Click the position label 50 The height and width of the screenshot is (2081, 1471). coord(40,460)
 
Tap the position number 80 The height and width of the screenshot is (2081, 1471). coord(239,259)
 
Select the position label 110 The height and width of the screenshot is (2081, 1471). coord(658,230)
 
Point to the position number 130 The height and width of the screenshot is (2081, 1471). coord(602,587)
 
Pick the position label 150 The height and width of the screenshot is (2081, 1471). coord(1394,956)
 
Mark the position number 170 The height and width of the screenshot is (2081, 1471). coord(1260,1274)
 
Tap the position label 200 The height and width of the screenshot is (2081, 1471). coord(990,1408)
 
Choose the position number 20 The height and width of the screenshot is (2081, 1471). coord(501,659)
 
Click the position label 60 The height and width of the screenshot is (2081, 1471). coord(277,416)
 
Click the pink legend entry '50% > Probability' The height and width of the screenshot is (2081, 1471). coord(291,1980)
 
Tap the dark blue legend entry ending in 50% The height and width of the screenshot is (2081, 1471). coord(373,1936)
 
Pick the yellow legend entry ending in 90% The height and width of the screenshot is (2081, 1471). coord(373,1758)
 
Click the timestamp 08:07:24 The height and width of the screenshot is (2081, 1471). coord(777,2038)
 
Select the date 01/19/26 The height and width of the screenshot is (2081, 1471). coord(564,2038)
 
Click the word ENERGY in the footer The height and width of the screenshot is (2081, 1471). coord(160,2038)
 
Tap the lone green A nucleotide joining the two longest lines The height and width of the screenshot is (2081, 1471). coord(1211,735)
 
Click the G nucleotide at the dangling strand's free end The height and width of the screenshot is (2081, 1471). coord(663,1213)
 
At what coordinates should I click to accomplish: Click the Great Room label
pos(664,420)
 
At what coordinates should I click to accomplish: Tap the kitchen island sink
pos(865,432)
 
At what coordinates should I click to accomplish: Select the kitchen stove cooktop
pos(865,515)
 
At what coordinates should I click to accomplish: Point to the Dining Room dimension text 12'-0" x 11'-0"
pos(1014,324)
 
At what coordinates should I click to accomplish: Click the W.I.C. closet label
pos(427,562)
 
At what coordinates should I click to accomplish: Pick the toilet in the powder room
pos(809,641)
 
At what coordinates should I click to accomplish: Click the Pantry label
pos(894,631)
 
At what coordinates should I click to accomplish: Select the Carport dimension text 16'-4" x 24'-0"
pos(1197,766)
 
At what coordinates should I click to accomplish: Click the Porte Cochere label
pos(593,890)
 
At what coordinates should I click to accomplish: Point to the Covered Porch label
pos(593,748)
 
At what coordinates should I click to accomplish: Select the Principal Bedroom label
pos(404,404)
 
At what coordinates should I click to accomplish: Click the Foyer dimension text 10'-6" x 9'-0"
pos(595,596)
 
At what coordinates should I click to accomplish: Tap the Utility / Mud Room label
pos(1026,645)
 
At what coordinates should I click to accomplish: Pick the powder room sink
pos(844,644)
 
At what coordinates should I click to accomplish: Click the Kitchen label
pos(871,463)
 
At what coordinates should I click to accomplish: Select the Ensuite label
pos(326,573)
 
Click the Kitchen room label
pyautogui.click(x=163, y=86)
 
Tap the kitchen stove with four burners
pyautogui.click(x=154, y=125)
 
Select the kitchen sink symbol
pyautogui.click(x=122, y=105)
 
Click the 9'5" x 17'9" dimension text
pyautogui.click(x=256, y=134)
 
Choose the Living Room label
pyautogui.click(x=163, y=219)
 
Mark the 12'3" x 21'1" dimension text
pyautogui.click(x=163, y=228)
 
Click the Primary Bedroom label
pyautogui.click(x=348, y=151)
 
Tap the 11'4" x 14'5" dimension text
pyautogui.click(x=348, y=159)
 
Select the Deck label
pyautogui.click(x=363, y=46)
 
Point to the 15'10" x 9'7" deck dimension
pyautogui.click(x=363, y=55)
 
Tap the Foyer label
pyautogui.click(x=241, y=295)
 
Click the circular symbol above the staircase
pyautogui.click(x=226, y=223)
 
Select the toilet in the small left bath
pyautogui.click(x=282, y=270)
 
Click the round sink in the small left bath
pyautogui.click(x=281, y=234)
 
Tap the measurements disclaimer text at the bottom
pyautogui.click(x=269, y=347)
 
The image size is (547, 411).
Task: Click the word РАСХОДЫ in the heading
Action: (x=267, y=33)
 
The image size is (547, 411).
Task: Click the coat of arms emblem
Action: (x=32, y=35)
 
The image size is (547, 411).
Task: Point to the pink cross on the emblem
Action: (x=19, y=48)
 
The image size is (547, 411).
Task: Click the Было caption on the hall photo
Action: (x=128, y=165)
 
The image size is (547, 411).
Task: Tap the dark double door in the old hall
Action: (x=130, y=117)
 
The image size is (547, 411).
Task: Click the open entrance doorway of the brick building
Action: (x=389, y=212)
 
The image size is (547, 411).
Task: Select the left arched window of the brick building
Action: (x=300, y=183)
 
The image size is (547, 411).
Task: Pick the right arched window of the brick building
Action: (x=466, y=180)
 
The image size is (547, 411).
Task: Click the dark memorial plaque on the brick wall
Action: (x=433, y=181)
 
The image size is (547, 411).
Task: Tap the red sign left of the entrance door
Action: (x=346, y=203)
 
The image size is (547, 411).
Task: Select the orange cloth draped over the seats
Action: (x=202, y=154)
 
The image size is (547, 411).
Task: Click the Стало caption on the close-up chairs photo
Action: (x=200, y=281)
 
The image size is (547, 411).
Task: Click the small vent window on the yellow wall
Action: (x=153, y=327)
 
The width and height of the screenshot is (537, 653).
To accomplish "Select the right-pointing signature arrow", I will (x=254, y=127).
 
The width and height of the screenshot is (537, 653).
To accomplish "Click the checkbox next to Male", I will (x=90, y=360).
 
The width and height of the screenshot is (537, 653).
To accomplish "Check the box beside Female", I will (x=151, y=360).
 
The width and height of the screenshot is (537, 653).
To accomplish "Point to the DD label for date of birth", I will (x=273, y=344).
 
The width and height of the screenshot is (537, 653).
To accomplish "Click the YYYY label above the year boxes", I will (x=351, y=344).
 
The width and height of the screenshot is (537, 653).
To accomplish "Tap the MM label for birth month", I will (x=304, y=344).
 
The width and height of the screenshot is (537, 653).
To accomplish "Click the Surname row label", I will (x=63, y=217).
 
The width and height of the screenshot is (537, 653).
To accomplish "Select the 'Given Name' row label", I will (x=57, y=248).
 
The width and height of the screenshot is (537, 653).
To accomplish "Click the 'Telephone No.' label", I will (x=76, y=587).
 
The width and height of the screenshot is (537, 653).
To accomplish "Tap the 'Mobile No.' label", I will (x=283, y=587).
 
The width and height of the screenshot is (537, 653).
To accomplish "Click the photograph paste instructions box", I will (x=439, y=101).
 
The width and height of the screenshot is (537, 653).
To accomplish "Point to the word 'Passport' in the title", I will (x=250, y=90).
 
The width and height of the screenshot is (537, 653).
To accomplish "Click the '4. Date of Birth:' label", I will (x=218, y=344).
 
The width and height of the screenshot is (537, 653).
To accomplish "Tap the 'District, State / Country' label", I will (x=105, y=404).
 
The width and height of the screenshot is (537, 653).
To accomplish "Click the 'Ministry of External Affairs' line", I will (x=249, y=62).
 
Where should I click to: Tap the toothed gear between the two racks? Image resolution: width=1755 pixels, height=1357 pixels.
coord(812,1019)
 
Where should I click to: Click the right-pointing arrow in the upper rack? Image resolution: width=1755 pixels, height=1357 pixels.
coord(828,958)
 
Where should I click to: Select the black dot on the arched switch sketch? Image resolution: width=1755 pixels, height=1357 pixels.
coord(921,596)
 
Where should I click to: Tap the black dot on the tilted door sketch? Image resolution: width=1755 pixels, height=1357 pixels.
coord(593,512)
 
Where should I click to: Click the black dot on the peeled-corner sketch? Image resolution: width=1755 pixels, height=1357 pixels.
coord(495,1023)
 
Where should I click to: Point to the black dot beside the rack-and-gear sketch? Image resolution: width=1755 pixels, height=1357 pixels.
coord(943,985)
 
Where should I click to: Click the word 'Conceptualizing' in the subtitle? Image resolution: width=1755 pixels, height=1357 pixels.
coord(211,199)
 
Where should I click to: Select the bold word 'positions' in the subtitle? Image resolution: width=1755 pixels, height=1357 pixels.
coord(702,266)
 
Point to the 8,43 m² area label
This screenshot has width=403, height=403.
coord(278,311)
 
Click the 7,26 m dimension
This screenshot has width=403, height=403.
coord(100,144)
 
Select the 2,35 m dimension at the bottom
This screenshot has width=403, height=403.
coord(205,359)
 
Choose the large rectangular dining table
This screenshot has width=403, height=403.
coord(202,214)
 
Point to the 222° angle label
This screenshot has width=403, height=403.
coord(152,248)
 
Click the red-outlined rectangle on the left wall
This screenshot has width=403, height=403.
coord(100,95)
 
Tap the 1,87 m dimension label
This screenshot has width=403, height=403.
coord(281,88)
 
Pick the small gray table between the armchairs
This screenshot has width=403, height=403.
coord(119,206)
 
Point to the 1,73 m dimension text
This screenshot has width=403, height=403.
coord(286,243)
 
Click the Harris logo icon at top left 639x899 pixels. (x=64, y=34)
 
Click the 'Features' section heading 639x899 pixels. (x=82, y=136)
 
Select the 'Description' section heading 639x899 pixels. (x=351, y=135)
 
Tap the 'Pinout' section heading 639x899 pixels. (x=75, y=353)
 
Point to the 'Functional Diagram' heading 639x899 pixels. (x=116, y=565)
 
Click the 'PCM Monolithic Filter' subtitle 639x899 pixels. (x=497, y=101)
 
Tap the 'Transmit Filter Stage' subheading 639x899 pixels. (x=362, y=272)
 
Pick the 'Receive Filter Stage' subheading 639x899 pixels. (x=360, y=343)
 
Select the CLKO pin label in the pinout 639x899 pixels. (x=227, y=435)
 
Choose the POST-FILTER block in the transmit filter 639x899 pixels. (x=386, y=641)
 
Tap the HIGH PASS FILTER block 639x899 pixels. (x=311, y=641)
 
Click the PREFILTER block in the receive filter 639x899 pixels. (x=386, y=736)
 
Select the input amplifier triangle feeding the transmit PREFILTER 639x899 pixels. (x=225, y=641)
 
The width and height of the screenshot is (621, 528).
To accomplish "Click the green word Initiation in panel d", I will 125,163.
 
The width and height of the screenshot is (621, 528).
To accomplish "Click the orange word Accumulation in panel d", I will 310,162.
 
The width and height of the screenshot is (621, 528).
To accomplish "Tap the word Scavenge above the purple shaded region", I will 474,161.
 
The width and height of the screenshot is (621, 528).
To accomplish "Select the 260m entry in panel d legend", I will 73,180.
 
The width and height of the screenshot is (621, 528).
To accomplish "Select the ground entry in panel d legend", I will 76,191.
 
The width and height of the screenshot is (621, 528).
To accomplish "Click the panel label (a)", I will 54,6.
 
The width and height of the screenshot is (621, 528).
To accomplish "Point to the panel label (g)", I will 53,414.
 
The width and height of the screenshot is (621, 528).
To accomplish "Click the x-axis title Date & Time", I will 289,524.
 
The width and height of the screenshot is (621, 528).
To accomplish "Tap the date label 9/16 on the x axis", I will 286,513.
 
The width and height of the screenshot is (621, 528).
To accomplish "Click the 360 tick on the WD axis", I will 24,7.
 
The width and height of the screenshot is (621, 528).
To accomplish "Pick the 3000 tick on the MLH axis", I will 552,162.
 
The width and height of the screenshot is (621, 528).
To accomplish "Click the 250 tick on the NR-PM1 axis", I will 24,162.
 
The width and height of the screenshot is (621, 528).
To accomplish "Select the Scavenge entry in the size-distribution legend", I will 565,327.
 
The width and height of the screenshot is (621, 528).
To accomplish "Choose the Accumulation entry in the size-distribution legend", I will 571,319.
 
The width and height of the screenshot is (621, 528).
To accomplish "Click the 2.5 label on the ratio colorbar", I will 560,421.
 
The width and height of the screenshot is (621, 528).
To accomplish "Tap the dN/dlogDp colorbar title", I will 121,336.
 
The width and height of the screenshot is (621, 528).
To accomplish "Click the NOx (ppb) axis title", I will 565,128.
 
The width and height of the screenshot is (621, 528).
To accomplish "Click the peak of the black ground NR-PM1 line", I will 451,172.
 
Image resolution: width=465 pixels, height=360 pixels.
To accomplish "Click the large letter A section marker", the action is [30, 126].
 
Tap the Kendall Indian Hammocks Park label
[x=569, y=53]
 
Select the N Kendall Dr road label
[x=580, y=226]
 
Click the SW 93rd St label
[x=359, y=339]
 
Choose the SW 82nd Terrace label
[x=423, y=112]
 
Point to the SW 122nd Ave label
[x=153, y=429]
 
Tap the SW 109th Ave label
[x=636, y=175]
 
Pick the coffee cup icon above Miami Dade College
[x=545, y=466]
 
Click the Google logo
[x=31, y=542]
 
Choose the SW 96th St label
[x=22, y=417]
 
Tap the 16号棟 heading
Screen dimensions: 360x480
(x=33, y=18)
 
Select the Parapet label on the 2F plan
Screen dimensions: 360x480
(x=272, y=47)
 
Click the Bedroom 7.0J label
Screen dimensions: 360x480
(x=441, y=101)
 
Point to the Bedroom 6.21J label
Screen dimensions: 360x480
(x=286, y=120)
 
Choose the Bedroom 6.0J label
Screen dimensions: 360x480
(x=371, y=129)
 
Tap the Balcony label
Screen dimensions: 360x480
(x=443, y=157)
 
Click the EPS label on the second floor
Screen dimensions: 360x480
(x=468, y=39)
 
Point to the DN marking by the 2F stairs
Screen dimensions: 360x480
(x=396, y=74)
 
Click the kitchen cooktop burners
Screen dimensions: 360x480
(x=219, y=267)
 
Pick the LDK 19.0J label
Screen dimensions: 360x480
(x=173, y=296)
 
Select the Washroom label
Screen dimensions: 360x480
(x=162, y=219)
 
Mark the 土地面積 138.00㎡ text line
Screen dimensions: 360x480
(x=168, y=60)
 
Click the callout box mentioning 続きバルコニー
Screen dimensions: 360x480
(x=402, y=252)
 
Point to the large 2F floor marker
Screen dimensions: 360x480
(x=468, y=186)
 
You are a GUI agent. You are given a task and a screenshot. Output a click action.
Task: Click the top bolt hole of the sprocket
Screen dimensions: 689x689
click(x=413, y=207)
= = = = =
Rewrite the records from the line with "Click the word ENERGY" to the line with "pos(1014,324)", swapping "kitchen" for "galley" and leaving everything else unchanged.

Click the word ENERGY in the footer The height and width of the screenshot is (2081, 1471). coord(160,2038)
 
Tap the lone green A nucleotide joining the two longest lines The height and width of the screenshot is (2081, 1471). coord(1211,735)
 
Click the G nucleotide at the dangling strand's free end The height and width of the screenshot is (2081, 1471). coord(663,1213)
 
At what coordinates should I click to accomplish: Click the Great Room label
pos(664,420)
 
At what coordinates should I click to accomplish: Tap the galley island sink
pos(865,432)
 
At what coordinates should I click to accomplish: Select the galley stove cooktop
pos(865,515)
 
At what coordinates should I click to accomplish: Point to the Dining Room dimension text 12'-0" x 11'-0"
pos(1014,324)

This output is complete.